Her face flushed, and for a moment her eyes met mine; then, casting them down again, she replied sadly, “It is impossible! I can say no more to you now. My heart oppresses me so that my lips refuse to speak. To-morrow, perhaps.”
“To-morrow morning I leave you, and there will be no opportunity of speaking,” I said. “Don Hilario will be here watching you, and, though he is so much in the house, I cannot believe that you trust him.”
She started at the name of Don Hilario, and cried a little in silence; then suddenly she rose and gave me her hand to bid good night. “You shall know everything to-morrow, Richard,” she said. “Then you will know how much I trust you and how little I trust him. I cannot speak myself, but I can trust Santos, who knows everything, and he shall tell you all.”
There was a sad, wistful look in her eyes when we parted that haunted me for hours afterwards. Coming into the kitchen, I disturbed Ramona and Santos deep in a whispered consultation. They started up, looking somewhat confused; then, when I had lit a cigar and turned to go out, they got up and went back to their mistress.

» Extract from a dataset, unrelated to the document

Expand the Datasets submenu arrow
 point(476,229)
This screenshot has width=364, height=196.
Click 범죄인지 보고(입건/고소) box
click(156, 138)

While I smoked I pondered over the strange evening I had passed, wondering very much what Demetria's secret trouble could be. “The mystery of the green butterfly,” I called it; but it was really all too sad even for a mental joke, though a little timely laughter is often the best weapon to meet trouble with, sometimes having an effect like that of a gay sunshade suddenly opened in the face of an angry bull. Unable to solve the riddle, I retired to my room to sleep my last sleep under Peralta's dreary roof.